The rest of the band, who write the music to Garvey’s lyrics, are more than along for the ride. Especially guitarist Mark Potter, equally adept at acoustic folk and hard rocking prog sprawling though tight and short solos, but on stage they are window dressing to Garvey’s overwhelming cult of personality. Guy is so open to his environment that he mixes a dedication of “New York Morning” to a couple who have been to every concert in New York City  since 1975 (I think Garvey meant performed by a Manchester band) and only spent one night apart (my definition of hell on earth but to each its own) and a couple he notices at the edge in the first row. The man in the audience went down on one knee and asked his companion to marry him. Garvey loves it, has the audience chant their names, and returns to both couples over and over again. It is as if he wants to place Elbow between the two: as if Elbow’s stories are about the things inbetween for people elsewhere. Garvey ended a long time relationship last year and guitarist  Craig Potter added a baby to his family and keyboard player Mark Potter did the same, so the Elbow family are in the midst of this familial merry go round. Given the circumstances, nothing  could  have exemplified the bands highs and low (fis) of progressive pop maneuver better than this synchronicity.  But really not synchronicity,  it is because of Garvey’s openness to connecting with the audience which lets him find building blocks to a better gig; in the UK Elbow fill arenas so it is even more to the bands credit that they can scale back down.
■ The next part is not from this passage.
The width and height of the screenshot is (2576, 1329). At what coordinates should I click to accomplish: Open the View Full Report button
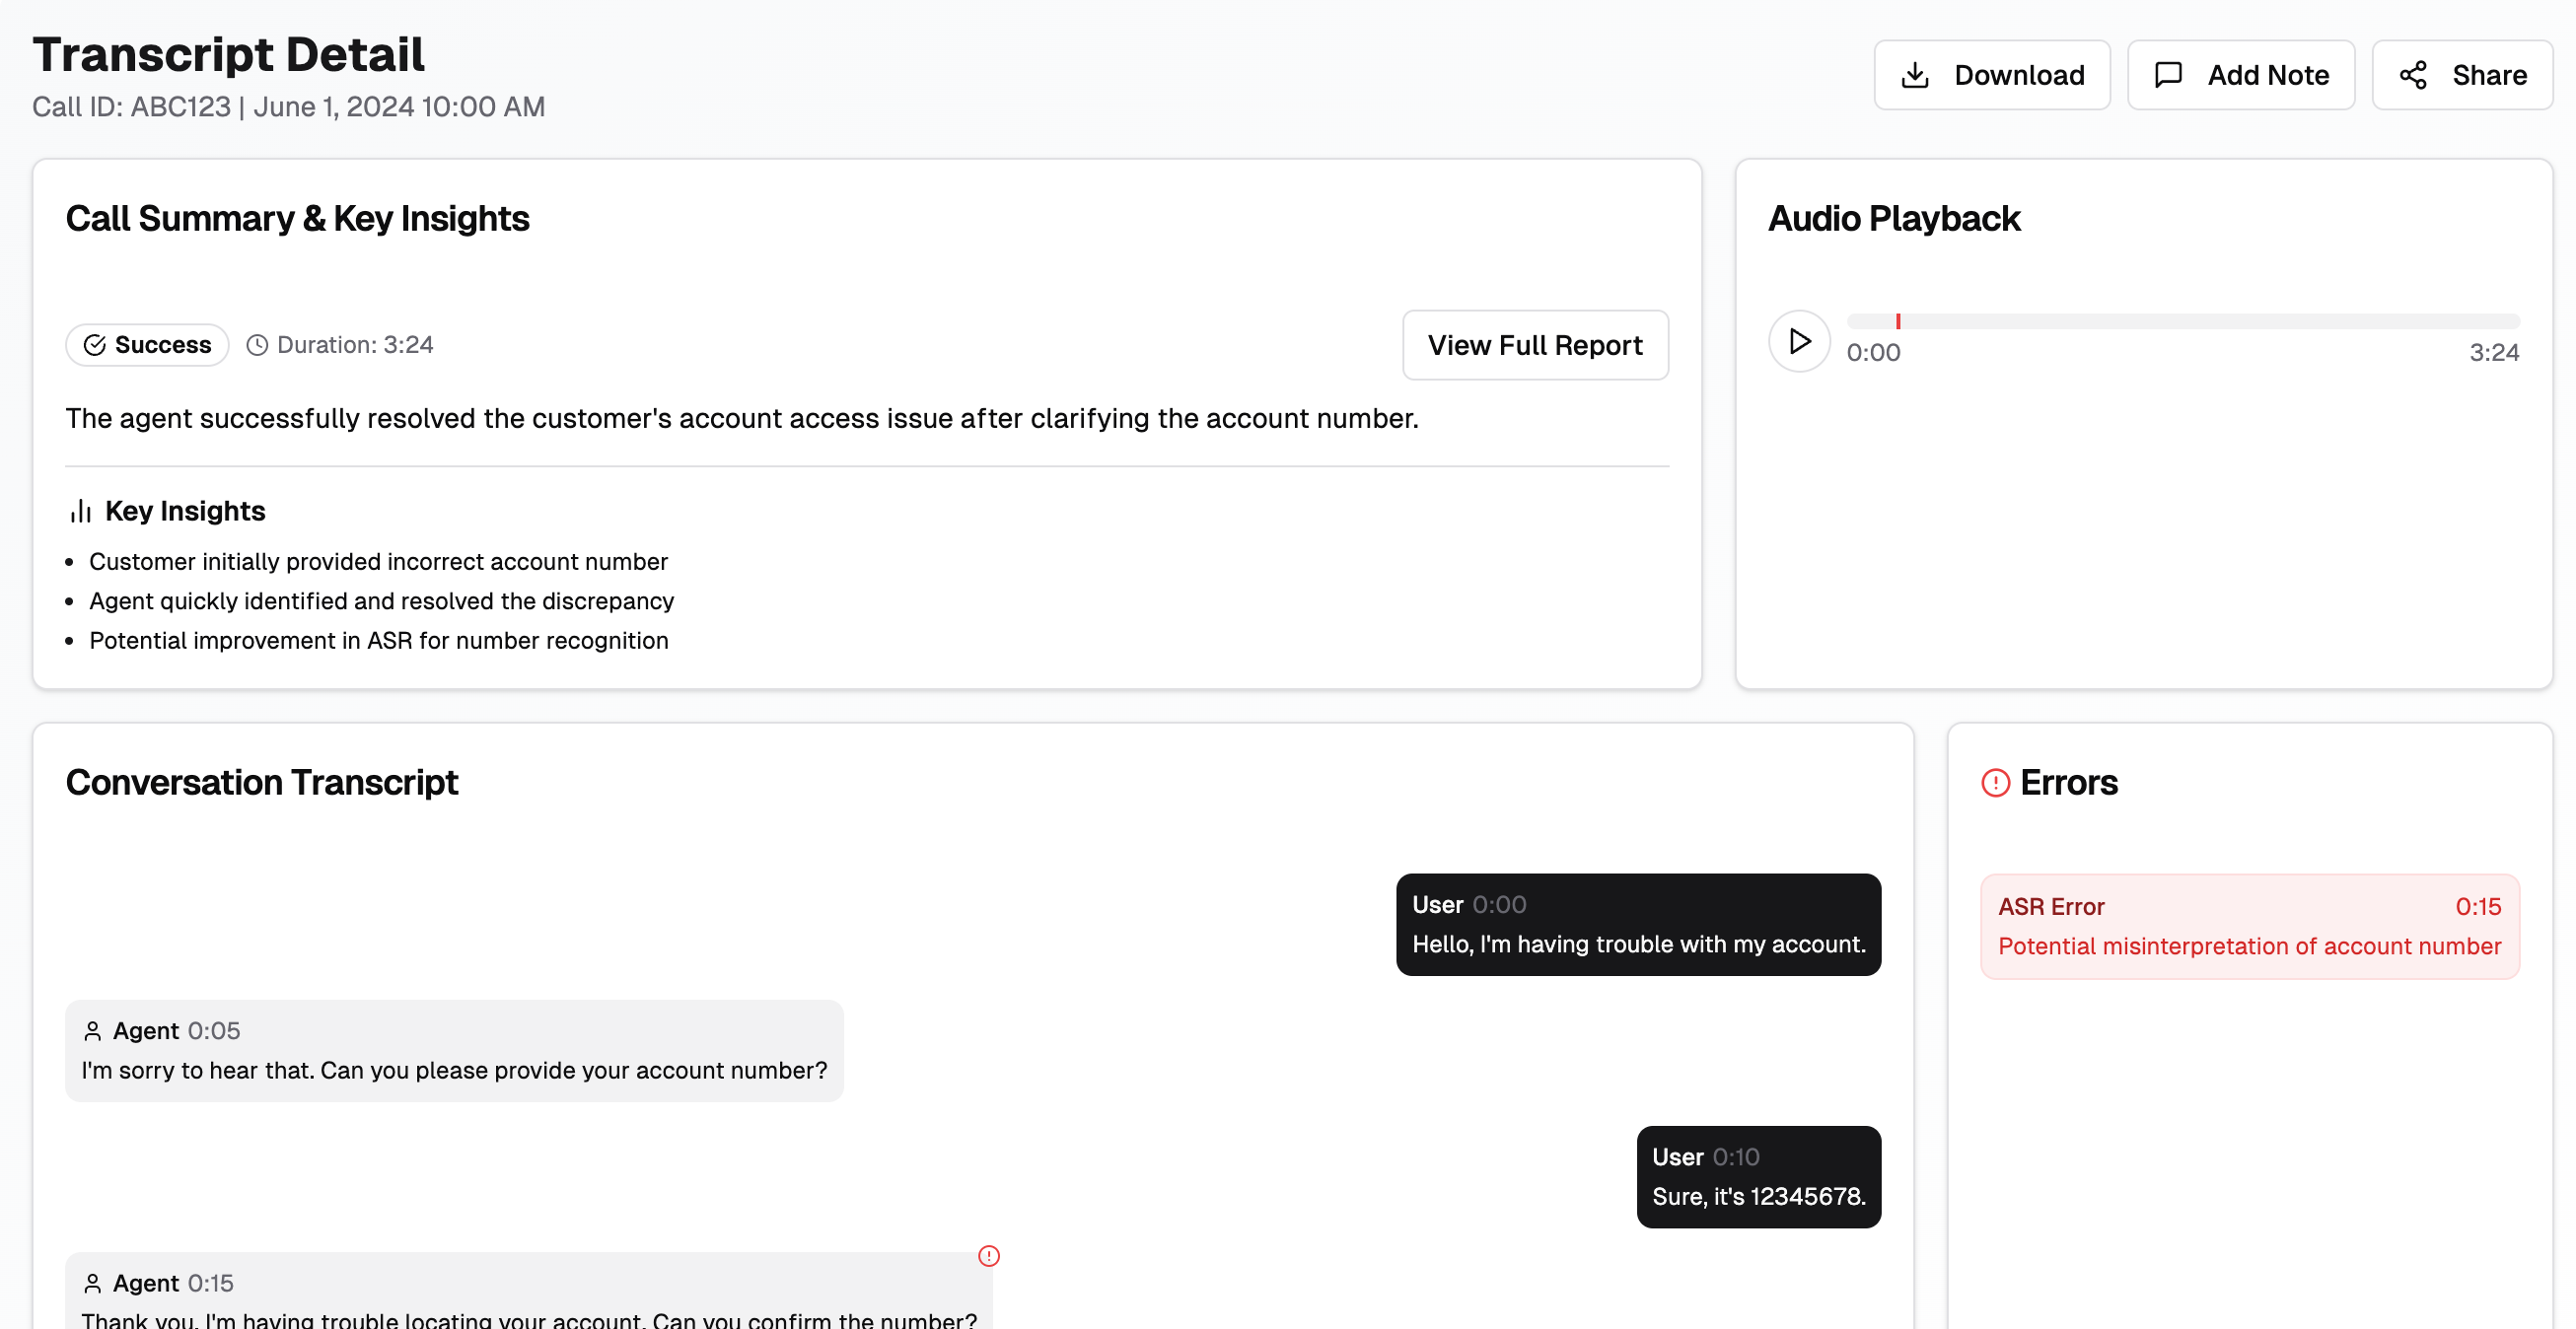click(x=1534, y=345)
In the middle of the action, Garvey is all good guy bounciness and camp counselor motivation speaker, “Can you take anymore advise?” he asks us before singing about how to mourn our dead love ones and the sadder the song, this one, “the night will always win” has him crooning  “I miss your stupid face”, the more willing he is to explain the whys of the song. Guy presents his songs with a stars charisma: He clutches and releases his mic over and over again and he sings very directly to us, gesturing, throwing up his hands, telling us to wiggle our fingers, and with none of the uncertainty that has plagued even some one as cocksure as Lily Allen lately (Garvey’s playfulness with the fans in the balcony is in sharp distinction, to Allen’s frustration with the balcony denizens at Highline on Tuesday). At the age of forty, Garvey has a beer gut and an untucked shirt covers it as he pulls up his pants in a sort of nervous tick. The band as a whole have reached middle aged scathed but not that much the worse for wear, they look their age but it suits them.  Garvey is very Manchester (though born in Lancaster), very much a part of a scene that gave us Tony Wilson. So “So It Goes”. Elbow’s Manchester mentality (to my mind, after New York and London the greatest rock and roll city of them all) takes the pomp out of the band. They aren’t dicks.
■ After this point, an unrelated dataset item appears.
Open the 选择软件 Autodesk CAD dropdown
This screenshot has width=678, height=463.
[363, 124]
Elbow are part of the middle class public school toffs that include Coldplay and Radiohead but unlike those two names, and despite the rest of the bands coolness on stage, they are not class conscious. With Elbow none of the things that made Genesis circa The Lamb Lies Down On Broadway such a University Challenge Tory backbencher anti-rock and roll groove thang, effect them. Elbow are a great band because they are an inclusive band. Sometimes a bore, sometimes self-important (though not on stage), and sometimes they really do suck, yet they include you in and have the rouseiness of a football stadium with the subduedness of a manic depressive. They are one hit away from breaking really big in the States so catch em in nightclubs while you can.